(Extracted text)
::::::::

There are many views on how to define what an image is. For the architectural theorist Leon Battista Alberti (1404–1472), an image is not just the image’s surface, but essentially everything that human beings create with minimal intervention. This broad concept of the image is one adopted by the Interdisciplinary Laboratory Image Knowledge Gestaltung. The spectrum of its research includes objects, spaces, structures, forms of motion, and sounds. Each project investigates how these image-forms actively shape the knowledge that they represent.

KNOWLEDGE 

Since the beginning of time, the production, transmission, and storage of knowledge has been influenced by architecture, media and tools, structures and models, information channels, and images. From the layout of laboratories to the seminar room, from chemical formulas to theoretical systems – knowledge is a historically determined form of design. New processes in data virtualisation and networking as well as digital imaging processes pose new challenges for research. The question of how much creative potential lies in a body of knowledge – which is historically contingent – can and must be addressed through critical examination of the past. Historical reflection and innovation are two sides of the same coin.

::::::::

(Material)
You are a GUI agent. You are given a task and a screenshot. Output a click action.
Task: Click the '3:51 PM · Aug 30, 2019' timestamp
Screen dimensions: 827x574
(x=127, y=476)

::::::::

(Exercise goal) Rewrite the stretch of the text on images and knowledge from "Since the beginning" through "the same coin.", replacing "seminar room" with "lecture hall". Nothing in the listing is needed here.

(Correct answer)
Since the beginning of time, the production, transmission, and storage of knowledge has been influenced by architecture, media and tools, structures and models, information channels, and images. From the layout of laboratories to the lecture hall, from chemical formulas to theoretical systems – knowledge is a historically determined form of design. New processes in data virtualisation and networking as well as digital imaging processes pose new challenges for research. The question of how much creative potential lies in a body of knowledge – which is historically contingent – can and must be addressed through critical examination of the past. Historical reflection and innovation are two sides of the same coin.